> [About this task] Give back exactly the lines from the one holding "You are a computer-use agent." to the bottom of the material, both included, and nothing more. No pictures.
START Recorded information
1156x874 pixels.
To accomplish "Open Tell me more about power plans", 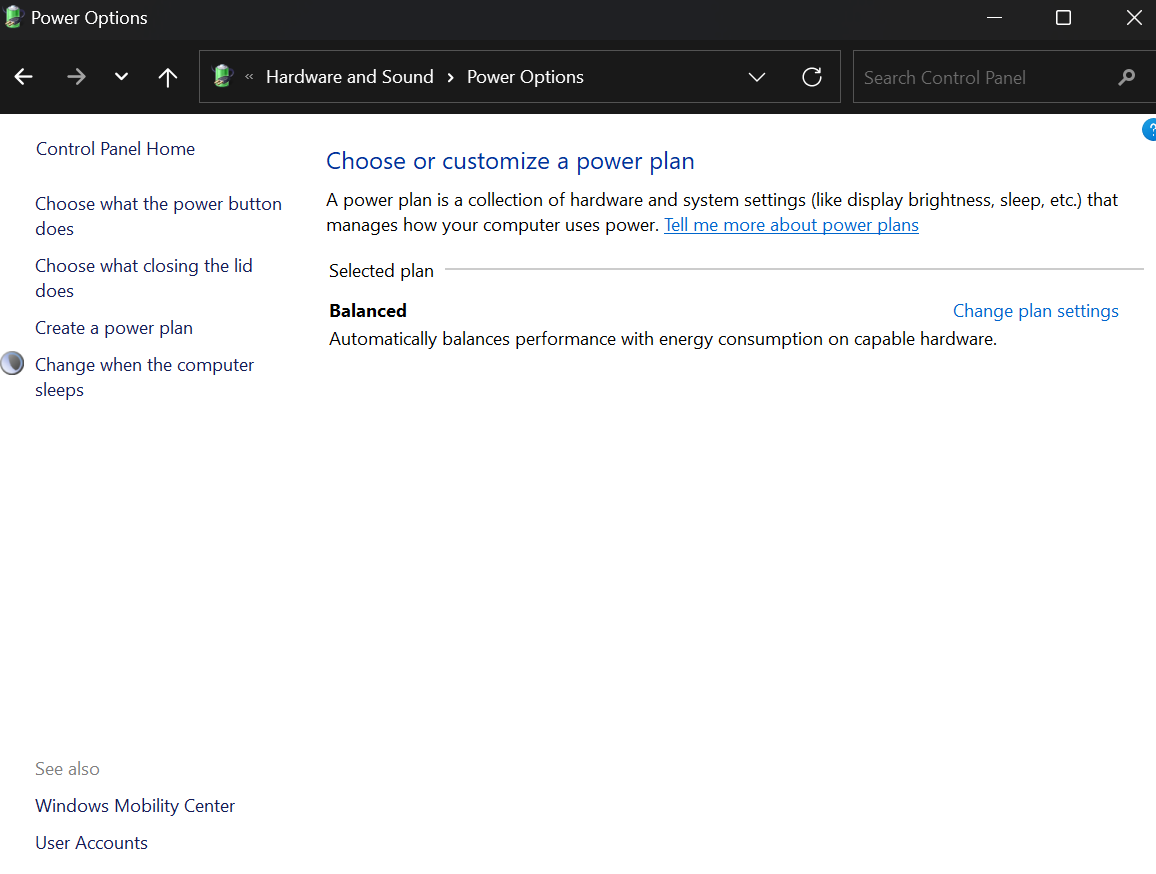I will [791, 225].
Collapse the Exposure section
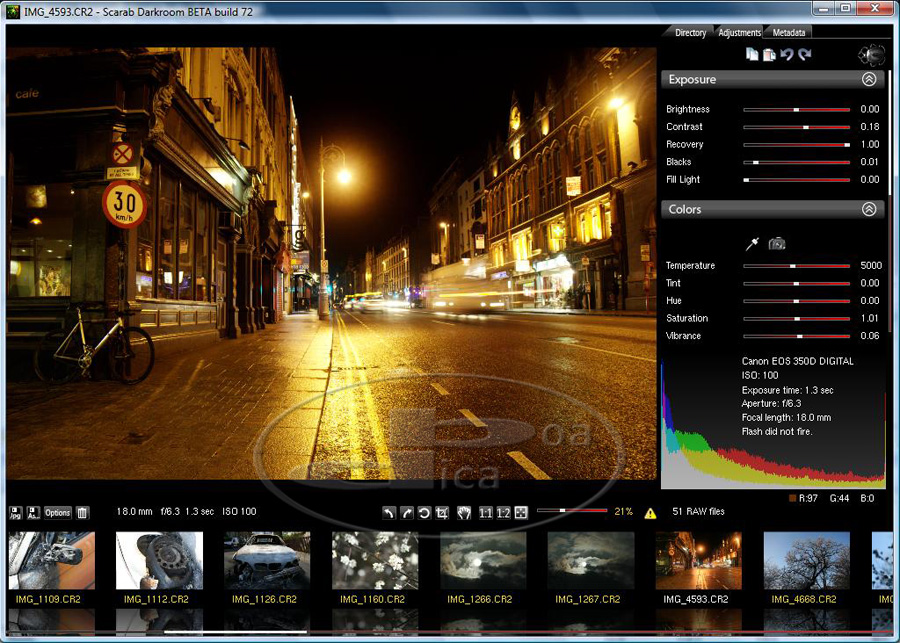Screen dimensions: 900x643 tap(869, 79)
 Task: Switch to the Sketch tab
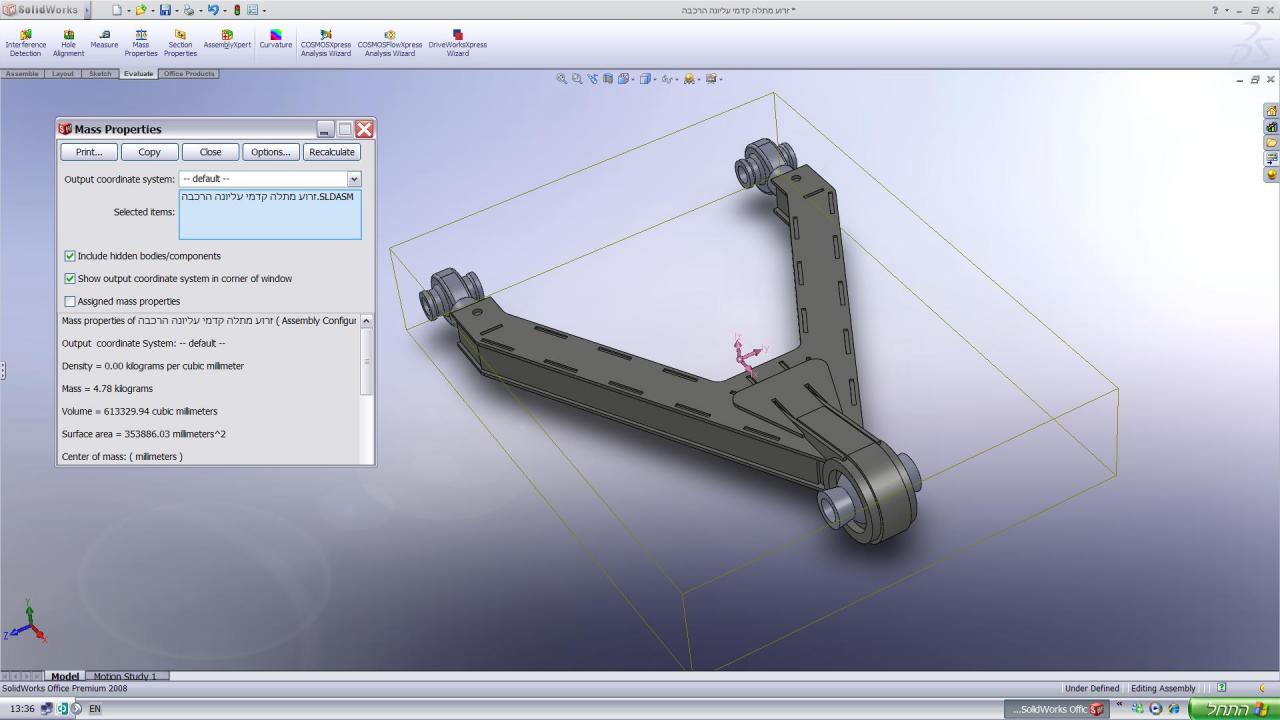pyautogui.click(x=100, y=74)
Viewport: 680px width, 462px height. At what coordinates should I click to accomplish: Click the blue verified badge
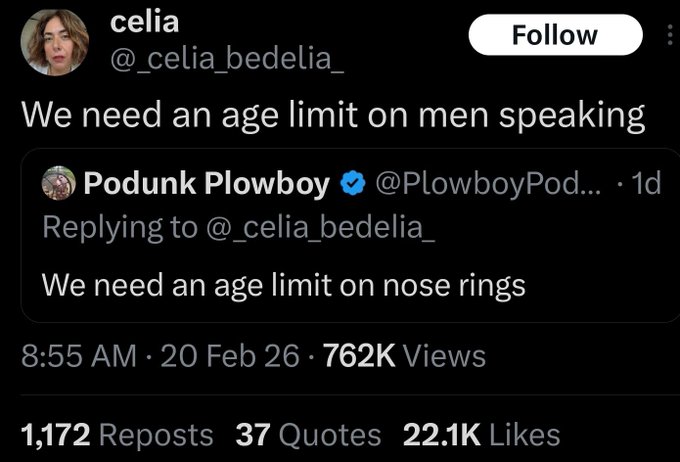pyautogui.click(x=351, y=184)
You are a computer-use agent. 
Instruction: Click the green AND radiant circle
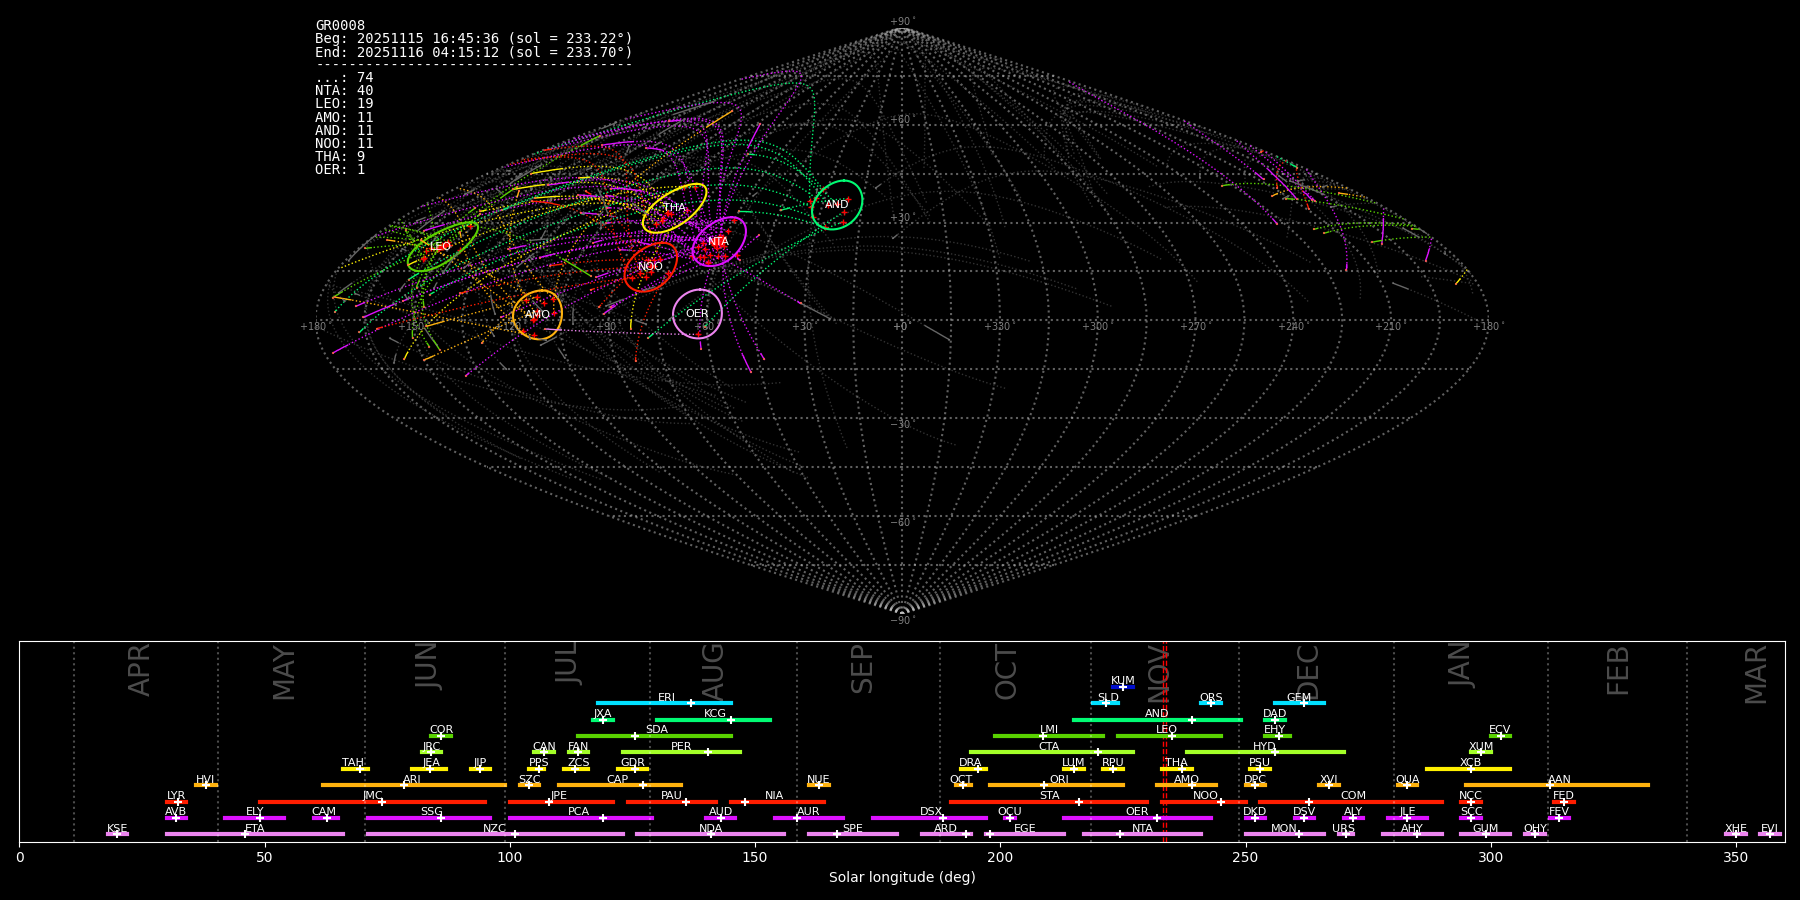click(837, 205)
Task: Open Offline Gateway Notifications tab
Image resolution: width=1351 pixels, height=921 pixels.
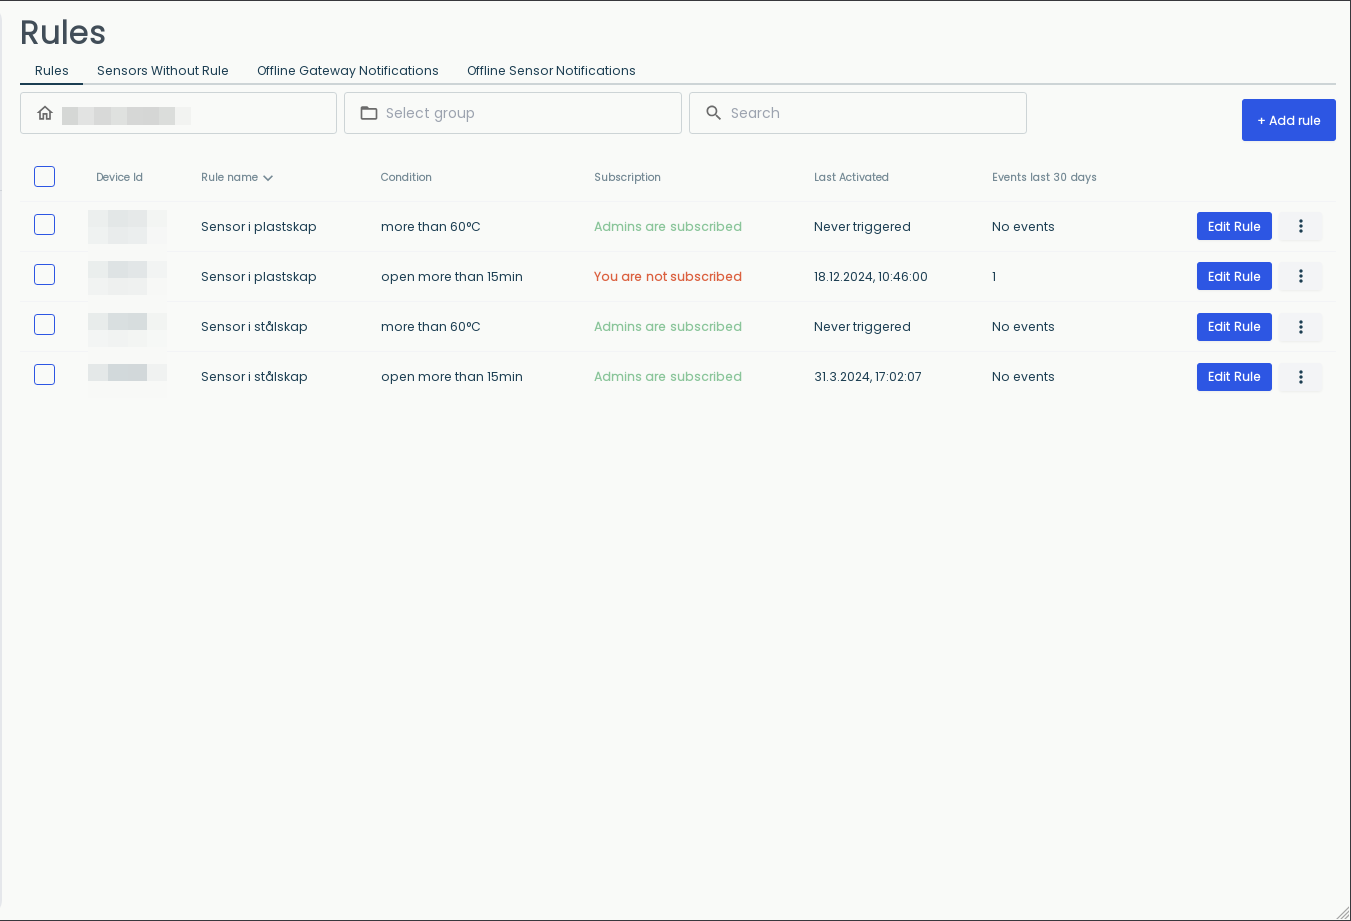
END Recorded information
> [Solved problem]
You are a computer-use agent. 
Instruction: Click the green AND radiant circle
click(837, 205)
Task: Open Offline Gateway Notifications tab
Image resolution: width=1351 pixels, height=921 pixels.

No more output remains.